**What to do:** Your answer should be the lines below from the one holding "Given: Click POSCO's (4.3%) loss percentage" through the one holding "Given: Click the PowerPoint app logo icon", copied exactly and with nothing else.

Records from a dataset
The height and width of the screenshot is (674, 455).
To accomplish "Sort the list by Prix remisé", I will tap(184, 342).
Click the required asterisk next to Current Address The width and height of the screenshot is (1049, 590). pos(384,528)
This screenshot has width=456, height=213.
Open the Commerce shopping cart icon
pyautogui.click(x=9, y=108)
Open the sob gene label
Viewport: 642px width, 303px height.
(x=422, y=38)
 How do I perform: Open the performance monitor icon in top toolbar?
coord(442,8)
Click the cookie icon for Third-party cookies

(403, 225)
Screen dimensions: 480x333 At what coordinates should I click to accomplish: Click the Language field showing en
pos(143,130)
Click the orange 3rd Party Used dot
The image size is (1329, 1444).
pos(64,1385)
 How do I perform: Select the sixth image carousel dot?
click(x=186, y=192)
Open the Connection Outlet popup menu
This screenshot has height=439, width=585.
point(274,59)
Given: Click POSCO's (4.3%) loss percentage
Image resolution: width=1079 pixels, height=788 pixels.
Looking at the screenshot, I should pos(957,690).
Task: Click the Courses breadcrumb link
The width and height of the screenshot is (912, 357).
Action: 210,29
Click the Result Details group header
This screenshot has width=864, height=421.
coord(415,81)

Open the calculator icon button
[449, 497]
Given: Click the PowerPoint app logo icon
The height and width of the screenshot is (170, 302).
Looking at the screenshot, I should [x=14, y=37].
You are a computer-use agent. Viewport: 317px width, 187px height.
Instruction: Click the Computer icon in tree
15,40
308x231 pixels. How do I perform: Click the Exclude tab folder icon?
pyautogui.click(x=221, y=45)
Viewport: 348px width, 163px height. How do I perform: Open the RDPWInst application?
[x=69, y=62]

**Answer space:**
Given: Click POSCO's (4.3%) loss percentage
Image resolution: width=1079 pixels, height=788 pixels.
Looking at the screenshot, I should pos(957,690).
Task: Click the Courses breadcrumb link
The width and height of the screenshot is (912, 357).
Action: 210,29
Click the Result Details group header
This screenshot has width=864, height=421.
coord(415,81)

Open the calculator icon button
[449, 497]
Given: Click the PowerPoint app logo icon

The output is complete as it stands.